Shabbat Re-eh 5773

Does Judaism permit us to believe that our children are perfect?

Now that Jenny McCarthy is about to become a co-host on The View, we can expect that her unorthodox parenting philosophy will gain more attention. One of her beliefs is in the highly-dubious concept of Indigo and Crystal Children. According to this theory, some children have supernaturally physic powers, and are either deeply soulful or intense.

[All of this prompted Tablet Magazine humorist Marjorie Ingall to imagine Indigo or Crystal kids at Jewish summer camps–as she wrote here.

Of course, all children are exceptional, but what if they’re exceptionally bad? The rabbis of the Talmud dealt with this question when ruminating on one phrase from this week’s Torah reading, Re-eh:

Banim atem–you are children of the LORD your God” (Deuteronomy 14:1). Rabbis Yehudah and Meir debated the implications of this phrase.
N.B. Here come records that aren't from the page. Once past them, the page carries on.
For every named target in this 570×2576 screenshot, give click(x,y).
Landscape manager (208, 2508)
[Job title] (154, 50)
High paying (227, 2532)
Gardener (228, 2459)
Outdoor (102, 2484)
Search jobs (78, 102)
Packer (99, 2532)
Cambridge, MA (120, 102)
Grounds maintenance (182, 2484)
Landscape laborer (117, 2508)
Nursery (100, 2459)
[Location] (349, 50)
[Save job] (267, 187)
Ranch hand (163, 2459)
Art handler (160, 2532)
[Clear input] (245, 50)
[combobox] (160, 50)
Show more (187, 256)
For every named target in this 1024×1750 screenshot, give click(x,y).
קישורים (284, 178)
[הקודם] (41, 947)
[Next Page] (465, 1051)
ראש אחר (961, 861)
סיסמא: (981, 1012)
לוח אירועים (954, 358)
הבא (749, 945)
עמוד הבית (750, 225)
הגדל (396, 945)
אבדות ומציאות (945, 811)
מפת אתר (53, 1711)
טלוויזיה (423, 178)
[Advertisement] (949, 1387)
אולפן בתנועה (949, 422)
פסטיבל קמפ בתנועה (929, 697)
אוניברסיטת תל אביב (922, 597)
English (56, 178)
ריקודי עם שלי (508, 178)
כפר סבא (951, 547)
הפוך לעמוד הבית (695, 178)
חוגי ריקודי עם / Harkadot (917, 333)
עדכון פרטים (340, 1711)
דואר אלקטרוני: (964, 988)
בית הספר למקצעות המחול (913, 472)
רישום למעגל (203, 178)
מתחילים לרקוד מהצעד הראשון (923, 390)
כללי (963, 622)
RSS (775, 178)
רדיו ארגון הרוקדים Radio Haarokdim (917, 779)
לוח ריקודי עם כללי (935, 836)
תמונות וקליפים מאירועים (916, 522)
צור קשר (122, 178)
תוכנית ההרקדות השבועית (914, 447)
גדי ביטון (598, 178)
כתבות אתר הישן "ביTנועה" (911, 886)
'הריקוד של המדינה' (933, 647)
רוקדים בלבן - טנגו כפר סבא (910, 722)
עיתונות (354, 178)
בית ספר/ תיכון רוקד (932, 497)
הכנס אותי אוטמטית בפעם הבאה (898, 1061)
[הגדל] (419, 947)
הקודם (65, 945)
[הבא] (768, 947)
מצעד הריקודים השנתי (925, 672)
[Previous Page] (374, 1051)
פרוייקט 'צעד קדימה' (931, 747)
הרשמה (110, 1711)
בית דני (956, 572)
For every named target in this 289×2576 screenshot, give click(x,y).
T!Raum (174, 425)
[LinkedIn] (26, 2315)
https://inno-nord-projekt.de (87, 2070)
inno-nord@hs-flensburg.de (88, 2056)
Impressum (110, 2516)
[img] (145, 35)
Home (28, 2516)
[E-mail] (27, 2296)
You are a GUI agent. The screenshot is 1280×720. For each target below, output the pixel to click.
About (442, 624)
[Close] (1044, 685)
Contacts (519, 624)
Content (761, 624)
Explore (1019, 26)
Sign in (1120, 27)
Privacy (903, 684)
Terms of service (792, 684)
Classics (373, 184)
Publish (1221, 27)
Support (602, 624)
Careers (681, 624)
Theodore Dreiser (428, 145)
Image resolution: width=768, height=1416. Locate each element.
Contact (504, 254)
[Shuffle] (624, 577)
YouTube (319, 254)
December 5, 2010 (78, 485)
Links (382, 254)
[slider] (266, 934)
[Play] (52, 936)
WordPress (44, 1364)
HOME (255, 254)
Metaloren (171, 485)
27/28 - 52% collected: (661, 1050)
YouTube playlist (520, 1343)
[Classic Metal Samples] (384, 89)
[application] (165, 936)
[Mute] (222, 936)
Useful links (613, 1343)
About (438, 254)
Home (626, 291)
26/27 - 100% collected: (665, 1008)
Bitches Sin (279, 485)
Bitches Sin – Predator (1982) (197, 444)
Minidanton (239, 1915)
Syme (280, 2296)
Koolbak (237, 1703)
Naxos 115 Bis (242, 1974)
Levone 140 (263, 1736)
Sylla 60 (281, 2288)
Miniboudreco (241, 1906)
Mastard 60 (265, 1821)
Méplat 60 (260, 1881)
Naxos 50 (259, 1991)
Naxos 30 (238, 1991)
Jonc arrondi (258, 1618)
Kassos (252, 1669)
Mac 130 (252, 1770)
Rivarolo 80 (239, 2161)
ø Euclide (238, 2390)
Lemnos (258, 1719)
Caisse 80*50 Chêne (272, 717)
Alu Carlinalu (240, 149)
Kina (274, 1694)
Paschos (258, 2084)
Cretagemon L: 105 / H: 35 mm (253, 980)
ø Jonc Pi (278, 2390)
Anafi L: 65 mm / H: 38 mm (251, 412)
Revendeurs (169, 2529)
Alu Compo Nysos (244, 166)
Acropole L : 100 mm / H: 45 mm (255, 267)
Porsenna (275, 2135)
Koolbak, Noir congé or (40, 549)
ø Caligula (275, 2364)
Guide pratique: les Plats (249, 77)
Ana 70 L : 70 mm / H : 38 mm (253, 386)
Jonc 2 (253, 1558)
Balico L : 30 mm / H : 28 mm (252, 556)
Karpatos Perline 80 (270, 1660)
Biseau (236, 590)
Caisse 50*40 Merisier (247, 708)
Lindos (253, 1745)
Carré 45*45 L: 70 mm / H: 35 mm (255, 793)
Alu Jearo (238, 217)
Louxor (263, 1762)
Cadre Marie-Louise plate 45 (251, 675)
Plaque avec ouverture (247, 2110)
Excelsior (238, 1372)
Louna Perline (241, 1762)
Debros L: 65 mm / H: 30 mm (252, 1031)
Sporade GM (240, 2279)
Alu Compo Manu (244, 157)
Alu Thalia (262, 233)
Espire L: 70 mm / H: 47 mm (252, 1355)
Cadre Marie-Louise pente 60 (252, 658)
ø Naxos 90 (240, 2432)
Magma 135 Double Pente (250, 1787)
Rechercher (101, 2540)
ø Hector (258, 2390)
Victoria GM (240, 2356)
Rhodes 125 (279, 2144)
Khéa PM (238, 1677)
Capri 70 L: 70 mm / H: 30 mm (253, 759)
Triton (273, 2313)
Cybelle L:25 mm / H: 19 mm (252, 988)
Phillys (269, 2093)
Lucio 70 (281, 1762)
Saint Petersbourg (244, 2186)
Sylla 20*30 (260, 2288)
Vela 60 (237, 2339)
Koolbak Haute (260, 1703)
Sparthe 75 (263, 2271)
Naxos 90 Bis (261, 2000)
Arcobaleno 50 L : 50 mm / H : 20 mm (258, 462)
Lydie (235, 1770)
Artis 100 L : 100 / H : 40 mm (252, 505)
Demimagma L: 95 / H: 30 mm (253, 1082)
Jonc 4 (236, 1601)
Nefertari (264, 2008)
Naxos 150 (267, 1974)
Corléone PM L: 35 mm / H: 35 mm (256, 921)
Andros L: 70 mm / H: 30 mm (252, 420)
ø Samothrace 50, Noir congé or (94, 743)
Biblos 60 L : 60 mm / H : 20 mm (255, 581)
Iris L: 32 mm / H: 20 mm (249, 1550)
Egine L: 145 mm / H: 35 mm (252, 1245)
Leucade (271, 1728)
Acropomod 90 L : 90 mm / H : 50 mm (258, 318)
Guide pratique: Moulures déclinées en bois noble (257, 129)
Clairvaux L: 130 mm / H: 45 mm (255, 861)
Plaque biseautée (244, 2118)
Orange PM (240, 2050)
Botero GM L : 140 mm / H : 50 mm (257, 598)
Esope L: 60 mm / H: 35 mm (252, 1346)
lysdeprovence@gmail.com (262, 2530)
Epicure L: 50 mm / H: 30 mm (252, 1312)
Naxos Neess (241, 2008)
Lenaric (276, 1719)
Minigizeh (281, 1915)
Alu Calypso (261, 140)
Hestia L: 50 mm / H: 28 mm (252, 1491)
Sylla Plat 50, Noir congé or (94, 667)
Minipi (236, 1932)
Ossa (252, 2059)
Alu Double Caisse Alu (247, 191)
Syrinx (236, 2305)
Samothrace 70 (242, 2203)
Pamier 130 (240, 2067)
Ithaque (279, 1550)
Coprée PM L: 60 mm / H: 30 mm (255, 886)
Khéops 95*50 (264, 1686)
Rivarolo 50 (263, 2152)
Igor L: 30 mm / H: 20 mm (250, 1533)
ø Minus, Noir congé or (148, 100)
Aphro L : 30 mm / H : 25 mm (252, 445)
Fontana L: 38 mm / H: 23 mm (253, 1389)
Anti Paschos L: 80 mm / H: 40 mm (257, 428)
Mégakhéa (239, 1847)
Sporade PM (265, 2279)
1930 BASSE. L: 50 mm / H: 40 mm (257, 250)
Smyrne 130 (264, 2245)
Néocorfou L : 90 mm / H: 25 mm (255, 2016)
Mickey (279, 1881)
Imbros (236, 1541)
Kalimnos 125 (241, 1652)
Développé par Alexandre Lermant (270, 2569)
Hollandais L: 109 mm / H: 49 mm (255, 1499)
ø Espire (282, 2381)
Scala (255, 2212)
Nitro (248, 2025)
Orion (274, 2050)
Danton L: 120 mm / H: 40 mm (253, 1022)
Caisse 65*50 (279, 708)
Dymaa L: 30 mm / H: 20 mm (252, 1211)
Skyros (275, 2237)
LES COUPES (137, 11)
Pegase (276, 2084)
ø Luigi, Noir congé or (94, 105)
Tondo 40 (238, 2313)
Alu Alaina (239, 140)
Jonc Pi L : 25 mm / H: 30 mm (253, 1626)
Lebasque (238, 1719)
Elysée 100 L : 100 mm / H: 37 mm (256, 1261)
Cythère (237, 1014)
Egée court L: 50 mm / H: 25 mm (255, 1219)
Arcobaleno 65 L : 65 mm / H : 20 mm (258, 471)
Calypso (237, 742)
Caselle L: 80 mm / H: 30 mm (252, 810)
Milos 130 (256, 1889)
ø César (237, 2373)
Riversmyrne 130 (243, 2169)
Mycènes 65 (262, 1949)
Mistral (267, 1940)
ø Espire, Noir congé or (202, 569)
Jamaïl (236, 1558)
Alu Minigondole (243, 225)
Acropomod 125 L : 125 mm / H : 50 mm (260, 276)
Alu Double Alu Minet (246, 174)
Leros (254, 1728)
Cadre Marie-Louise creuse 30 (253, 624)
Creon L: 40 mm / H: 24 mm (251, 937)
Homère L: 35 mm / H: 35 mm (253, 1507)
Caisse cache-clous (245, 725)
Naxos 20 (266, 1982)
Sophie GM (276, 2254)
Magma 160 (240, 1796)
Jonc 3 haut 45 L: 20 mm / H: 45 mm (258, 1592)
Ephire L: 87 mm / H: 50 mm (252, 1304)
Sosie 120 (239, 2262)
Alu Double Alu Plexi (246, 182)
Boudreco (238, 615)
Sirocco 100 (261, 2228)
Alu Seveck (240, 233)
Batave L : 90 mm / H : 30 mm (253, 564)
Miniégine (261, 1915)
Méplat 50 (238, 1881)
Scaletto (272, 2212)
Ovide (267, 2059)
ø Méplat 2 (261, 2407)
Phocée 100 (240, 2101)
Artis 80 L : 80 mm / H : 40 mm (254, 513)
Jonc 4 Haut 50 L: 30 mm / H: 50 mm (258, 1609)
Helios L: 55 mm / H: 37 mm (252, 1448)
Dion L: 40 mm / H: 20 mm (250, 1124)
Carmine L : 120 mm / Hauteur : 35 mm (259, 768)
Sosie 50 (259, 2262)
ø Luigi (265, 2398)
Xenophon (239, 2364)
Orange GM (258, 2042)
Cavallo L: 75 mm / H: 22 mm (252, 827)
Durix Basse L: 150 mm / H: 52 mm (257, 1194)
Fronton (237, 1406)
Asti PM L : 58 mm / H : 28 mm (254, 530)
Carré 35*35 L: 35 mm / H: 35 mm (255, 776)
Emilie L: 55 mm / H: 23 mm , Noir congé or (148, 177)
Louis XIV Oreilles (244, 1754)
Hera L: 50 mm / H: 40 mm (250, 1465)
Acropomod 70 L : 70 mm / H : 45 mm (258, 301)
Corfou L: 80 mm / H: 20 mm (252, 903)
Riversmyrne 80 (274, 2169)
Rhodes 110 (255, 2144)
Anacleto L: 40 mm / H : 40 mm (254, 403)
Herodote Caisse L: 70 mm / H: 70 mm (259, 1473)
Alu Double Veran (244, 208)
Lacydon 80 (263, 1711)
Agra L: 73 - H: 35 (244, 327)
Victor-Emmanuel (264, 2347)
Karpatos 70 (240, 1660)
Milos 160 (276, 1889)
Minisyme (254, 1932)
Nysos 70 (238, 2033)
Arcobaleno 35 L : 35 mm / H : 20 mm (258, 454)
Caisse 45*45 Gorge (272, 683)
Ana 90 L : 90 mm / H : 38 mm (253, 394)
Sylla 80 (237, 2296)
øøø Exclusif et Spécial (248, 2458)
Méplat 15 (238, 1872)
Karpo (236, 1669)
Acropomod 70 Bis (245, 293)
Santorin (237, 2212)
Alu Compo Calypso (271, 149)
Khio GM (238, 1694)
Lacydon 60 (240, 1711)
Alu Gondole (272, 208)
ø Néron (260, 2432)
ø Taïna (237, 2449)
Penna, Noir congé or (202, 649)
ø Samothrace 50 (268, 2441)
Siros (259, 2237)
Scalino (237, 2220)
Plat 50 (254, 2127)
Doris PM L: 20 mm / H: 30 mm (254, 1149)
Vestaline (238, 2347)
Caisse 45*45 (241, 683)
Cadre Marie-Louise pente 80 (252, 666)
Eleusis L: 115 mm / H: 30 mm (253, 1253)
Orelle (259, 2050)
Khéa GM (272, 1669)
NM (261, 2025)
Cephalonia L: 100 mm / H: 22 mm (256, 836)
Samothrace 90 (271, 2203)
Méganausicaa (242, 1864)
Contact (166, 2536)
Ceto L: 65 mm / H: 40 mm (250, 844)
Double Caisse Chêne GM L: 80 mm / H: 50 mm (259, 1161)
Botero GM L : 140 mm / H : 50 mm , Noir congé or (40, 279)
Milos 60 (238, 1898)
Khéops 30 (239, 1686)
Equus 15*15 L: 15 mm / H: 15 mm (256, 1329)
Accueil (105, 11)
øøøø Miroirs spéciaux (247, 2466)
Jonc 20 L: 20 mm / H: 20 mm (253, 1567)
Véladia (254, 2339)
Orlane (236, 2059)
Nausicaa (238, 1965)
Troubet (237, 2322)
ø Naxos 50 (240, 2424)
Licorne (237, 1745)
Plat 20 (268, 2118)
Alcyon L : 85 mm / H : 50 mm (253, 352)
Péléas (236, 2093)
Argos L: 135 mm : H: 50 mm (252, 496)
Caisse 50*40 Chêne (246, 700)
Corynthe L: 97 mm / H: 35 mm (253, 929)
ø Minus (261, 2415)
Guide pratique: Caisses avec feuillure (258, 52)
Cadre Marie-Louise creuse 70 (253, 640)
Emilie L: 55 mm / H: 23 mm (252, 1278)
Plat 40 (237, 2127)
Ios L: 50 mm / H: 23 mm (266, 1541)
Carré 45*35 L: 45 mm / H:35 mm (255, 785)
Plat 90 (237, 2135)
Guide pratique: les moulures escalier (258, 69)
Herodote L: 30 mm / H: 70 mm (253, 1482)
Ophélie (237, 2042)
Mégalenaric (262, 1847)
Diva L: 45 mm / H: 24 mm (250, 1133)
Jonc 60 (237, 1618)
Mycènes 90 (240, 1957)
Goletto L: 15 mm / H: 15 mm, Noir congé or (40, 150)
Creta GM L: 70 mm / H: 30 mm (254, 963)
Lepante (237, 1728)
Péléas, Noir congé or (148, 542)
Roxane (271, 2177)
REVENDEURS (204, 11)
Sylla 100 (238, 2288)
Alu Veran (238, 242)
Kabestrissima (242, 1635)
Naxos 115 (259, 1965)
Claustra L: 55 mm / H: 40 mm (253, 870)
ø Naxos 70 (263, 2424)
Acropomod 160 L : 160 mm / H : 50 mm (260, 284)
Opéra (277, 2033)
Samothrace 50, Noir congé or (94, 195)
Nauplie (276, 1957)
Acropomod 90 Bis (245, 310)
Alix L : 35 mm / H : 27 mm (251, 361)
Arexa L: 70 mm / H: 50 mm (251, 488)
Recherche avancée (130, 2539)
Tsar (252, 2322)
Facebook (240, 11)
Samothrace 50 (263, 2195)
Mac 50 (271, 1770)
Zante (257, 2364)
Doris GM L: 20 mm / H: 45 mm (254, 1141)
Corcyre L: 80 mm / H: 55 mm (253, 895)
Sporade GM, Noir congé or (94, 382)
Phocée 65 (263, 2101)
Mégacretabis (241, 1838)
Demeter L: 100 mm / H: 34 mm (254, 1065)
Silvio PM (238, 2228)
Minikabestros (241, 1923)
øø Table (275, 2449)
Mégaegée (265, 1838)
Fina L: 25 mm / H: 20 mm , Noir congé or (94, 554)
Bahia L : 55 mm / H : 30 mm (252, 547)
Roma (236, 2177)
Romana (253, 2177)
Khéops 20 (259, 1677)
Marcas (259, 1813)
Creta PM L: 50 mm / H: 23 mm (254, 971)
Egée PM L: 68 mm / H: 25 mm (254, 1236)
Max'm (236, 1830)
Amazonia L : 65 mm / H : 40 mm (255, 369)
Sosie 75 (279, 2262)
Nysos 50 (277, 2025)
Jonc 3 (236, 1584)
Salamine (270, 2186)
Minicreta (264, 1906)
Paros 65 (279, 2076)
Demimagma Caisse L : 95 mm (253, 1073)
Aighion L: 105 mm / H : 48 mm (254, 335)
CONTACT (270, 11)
“When you behave in the customary way of children, you are called [God’s] children; when you don’t, you aren’t; this is Rabbi Yehudah’s view. Rabbi Meir, however, said: regardless, you are called [God’s] children, as is written (Jeremiah 4:22), ‘they are foolish children,’ and (Deuteronomy 32:20) “children with no loyalty in them,’ and (Isaiah 1:4) ‘depraved children!'” (Bavli Kiddushin 36a)

It goes without saying that we want God to consider us worthy children, and at least to consider us as God’s children even when we’re not worthy, as per Rabbi Meir. But what about Rabbi Yehudah? Is there any merit to his position? Can it guide us as parents and grandparents in any meaningful way?